There is a tendency in the literature to be critical of scoring functions when docking programs perform poorly. The assumption is that existing scoring functions need to be enhanced or new ones developed in order to improve the performance of docking programs for tasks such as pose prediction and virtual screening. However, failures can result from either sampling or scoring (or a combination of the two), although less emphasis tends to be given to the former. In this work, we use the programs GOLD and Glide on a high-quality data set to explore whether failures in pose prediction and binding affinity estimation can be attributable more to sampling or scoring. We show that identification of the correct pose (docking power) can be improved by incorporating ligand strain into the scoring function or rescoring an ensemble of diverse docking poses with MM-GBSA in a postprocessing step. We explore the use of nondefault docking settings and find that enhancing ligand sampling also improves docking power, again suggesting that sampling is more limiting than scoring for the docking programs investigated in this work. In cross-docking calculations (docking a ligand to a noncognate receptor structure) we observe a significant reduction in the accuracy of pose ranking, as expected and has been reported by others; however, we demonstrate that these alternate poses may in fact be more complementary between the ligand and the rigid receptor conformation, emphasizing that treating the receptor rigidly is an artificial constraint on the docking problem.
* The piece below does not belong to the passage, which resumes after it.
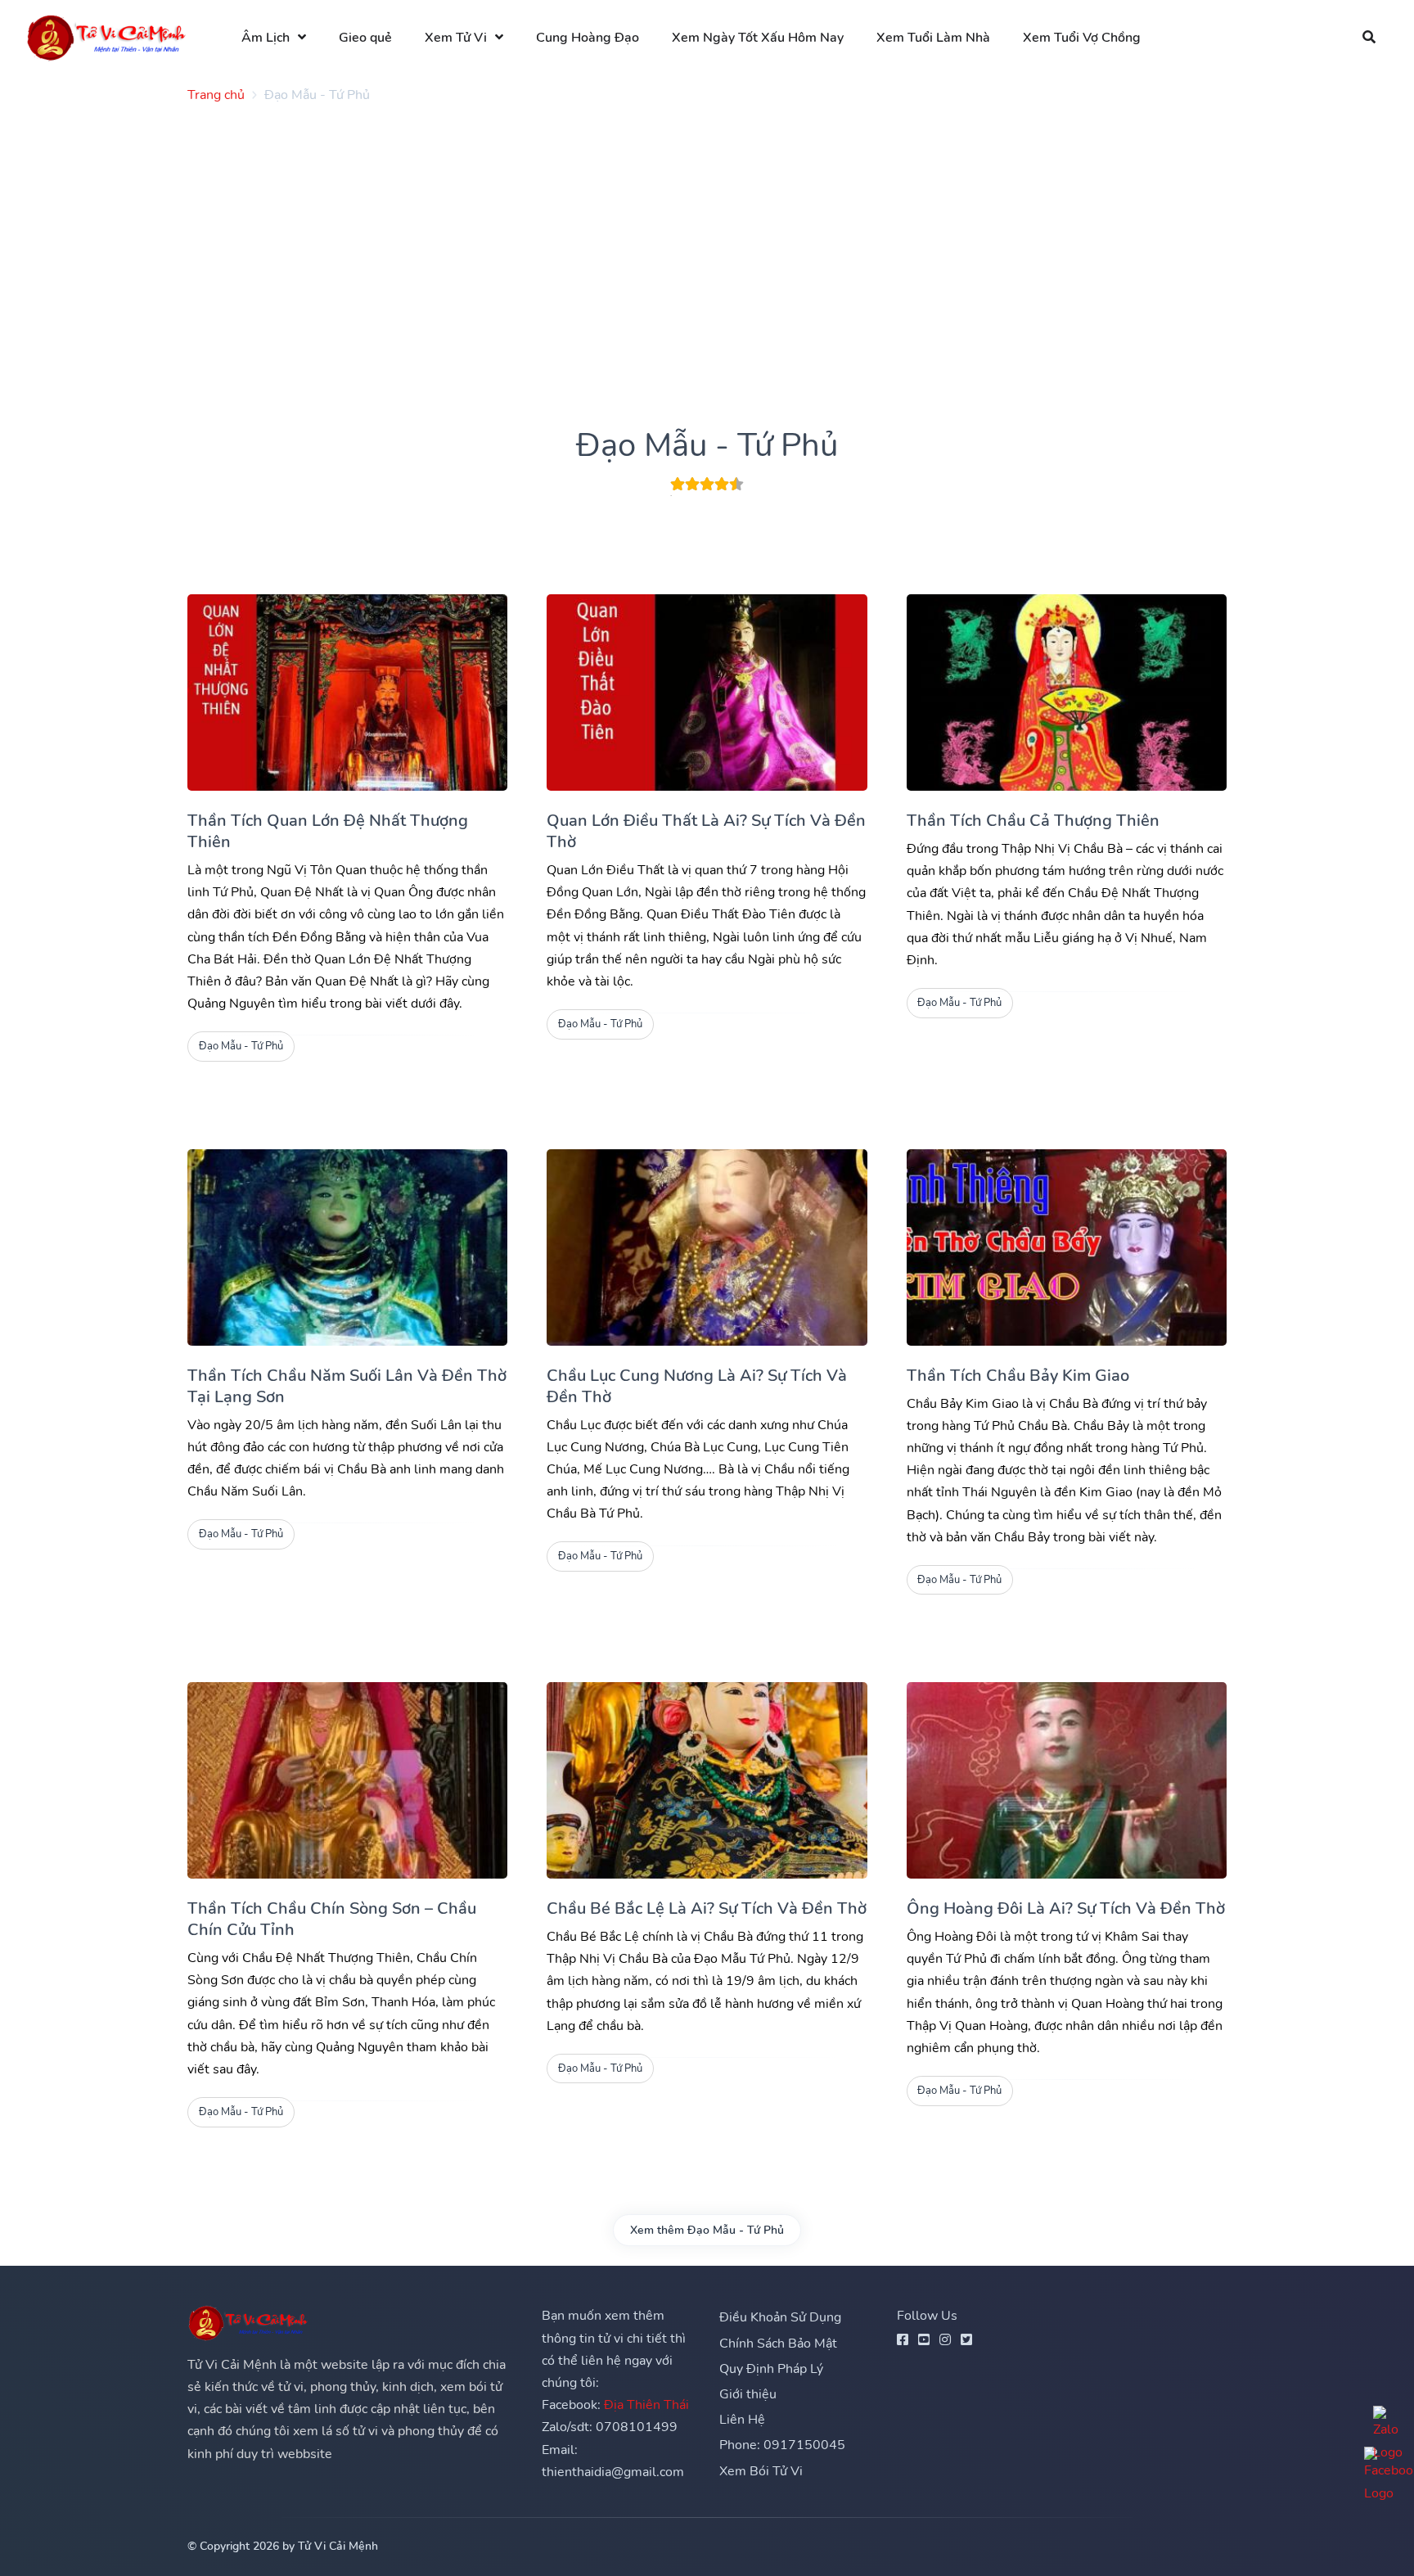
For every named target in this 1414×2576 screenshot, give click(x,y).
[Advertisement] (678, 230)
We simulate protein flexibility by the use of multiple crystallographic conformations of a protein and demonstrate that docking results can be improved with this level of protein sampling. This work indicates the need for better sampling in docking programs, especially for the receptor. This study also highlights the variable descriptive value of RMSD as the sole arbiter of pose replication quality. It is shown that ligand poses within 2 Å of the crystallographic one can show dramatic differences in calculated relative protein–ligand energies. MM-GBSA rescoring of distinct poses overcomes some of the sensitivities of pose ranking experienced by the docking scoring functions due to protein preparation and binding site definition.